# [SOLVED] Czy to jest w overlay?

## Xywa

Witam,

Potrzebuję przetestować program, którego nie ma w portage ale jest tutaj:

net-wireless/linssid

Ktos może podopowiedzieć o co chodzi z tymi overlayami, czy to jest bezpieczne i jak to stosować, aby zainstalować ten program?
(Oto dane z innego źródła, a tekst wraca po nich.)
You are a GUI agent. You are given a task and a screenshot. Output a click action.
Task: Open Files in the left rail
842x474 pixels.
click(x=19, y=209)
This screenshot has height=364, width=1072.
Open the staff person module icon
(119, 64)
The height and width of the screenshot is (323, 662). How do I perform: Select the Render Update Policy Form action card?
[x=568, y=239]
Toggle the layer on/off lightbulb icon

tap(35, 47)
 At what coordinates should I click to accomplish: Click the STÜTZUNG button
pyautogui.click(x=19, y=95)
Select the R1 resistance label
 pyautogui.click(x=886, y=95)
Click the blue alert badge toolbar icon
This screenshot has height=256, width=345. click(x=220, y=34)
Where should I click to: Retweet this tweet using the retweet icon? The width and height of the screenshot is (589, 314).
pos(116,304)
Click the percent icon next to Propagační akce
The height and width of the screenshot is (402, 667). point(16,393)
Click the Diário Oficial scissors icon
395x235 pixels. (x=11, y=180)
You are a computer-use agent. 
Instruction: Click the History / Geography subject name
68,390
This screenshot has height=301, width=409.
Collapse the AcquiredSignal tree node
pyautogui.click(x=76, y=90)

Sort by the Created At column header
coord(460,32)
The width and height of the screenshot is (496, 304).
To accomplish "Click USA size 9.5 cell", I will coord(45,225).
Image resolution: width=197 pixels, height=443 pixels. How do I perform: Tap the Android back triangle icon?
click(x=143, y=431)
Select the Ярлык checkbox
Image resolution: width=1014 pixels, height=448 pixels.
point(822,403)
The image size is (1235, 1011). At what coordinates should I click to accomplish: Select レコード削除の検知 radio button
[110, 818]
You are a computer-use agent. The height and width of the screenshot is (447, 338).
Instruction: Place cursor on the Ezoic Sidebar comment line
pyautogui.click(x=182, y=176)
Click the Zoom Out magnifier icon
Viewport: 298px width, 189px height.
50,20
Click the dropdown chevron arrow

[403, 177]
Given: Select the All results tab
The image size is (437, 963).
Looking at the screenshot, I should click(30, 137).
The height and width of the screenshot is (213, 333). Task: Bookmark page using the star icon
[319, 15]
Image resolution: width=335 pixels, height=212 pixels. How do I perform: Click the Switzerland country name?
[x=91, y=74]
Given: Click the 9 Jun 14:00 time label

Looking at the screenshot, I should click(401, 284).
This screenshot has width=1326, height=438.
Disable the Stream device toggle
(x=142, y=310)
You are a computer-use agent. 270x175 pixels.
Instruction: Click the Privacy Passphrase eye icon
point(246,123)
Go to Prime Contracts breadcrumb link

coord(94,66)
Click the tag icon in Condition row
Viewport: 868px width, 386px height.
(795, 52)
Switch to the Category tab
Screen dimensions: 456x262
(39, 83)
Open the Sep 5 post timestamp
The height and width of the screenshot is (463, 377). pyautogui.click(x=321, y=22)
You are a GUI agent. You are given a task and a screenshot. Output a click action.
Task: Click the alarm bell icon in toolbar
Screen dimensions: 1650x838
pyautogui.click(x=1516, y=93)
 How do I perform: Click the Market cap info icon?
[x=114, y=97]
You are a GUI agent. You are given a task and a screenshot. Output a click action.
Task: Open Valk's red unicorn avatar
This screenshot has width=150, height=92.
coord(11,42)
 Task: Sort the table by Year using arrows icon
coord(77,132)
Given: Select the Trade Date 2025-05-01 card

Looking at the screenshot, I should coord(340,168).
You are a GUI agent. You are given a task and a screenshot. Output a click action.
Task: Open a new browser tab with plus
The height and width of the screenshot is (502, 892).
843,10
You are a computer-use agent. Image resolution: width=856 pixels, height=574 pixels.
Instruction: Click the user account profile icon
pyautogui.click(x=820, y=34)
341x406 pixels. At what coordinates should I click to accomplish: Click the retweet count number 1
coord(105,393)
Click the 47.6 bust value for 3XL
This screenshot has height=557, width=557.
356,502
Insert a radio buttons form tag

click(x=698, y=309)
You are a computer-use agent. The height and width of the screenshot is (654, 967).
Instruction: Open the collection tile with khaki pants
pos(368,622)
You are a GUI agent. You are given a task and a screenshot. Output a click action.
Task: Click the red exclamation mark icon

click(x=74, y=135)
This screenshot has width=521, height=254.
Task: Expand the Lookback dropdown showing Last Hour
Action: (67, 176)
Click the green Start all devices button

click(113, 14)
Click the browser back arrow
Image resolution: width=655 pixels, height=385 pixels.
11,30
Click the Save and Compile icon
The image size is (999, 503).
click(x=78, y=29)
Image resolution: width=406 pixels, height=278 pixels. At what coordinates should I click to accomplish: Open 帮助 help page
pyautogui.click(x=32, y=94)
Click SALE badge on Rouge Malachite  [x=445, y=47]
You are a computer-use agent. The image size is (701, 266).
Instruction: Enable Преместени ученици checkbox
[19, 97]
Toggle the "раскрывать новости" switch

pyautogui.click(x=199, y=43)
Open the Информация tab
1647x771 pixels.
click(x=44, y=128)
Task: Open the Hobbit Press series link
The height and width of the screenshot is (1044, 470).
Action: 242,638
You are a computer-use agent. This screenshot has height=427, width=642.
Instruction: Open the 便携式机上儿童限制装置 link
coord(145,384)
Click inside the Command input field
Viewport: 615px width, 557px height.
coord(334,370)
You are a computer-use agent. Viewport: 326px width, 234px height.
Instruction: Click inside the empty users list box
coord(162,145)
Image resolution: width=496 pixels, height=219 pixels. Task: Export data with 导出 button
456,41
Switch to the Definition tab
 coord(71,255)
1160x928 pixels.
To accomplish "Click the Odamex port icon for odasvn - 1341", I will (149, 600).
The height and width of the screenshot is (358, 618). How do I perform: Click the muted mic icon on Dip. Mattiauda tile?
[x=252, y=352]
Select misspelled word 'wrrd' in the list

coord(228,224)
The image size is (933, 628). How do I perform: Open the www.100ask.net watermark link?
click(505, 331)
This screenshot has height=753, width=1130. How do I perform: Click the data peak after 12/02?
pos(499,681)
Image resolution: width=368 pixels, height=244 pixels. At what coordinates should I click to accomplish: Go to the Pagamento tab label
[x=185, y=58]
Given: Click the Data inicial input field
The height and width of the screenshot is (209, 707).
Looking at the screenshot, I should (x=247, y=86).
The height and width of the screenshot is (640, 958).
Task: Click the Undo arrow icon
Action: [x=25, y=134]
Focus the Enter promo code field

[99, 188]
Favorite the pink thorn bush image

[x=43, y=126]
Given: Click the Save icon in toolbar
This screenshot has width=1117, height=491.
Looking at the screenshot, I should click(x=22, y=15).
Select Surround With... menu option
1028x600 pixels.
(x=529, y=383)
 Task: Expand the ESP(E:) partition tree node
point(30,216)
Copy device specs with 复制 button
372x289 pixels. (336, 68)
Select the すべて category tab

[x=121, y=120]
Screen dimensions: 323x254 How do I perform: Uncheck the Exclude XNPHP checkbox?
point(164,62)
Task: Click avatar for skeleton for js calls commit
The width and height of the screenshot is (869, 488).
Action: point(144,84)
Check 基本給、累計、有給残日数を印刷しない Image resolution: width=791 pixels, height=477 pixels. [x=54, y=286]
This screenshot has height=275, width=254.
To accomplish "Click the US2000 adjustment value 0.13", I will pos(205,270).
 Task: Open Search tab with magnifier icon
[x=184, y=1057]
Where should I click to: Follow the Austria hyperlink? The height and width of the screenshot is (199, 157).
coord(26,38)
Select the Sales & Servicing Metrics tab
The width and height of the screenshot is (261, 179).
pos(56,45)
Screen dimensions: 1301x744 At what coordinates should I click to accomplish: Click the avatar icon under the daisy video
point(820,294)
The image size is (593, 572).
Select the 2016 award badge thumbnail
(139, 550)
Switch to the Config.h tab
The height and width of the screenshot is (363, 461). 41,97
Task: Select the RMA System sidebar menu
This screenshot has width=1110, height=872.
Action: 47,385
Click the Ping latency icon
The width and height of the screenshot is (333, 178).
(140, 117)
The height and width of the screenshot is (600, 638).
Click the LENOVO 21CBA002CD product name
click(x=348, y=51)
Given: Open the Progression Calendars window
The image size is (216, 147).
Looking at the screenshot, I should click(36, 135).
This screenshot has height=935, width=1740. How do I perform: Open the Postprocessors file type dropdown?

p.s. Gentoo Wiki akurat nie działa więc pytam na forum.Last edited by Xywa on Sat Aug 22, 2015 2:53 pm; edited 1 time in total

----------

## Jacekalex

Najprościej dodać overlaya przez laymana i od razu zamaskować go w package.mask, takim zapisem:

```
*/*::awesome

*/*::desktop-effects

*/*::freeswitch

*/*::gentroid

*/*::games-overlay

*/*::hardened-development

*/*::kde

*/*::kde-sunset

*/*::mate

*/*::mozilla

*/*::multimedia

*/*::mysql

*/*::pentoo

*/*::pro-audio

*/*::qt

*/*::roslin

*/*::gentroid

*/*::science

*/*::steam

*/*::stuff

*/*::sunrise

*/*::x11

*/*::rasdark
```

a potem odmaskować tylko te paczki, które chcesz z overlayów instalować przez package.unmask.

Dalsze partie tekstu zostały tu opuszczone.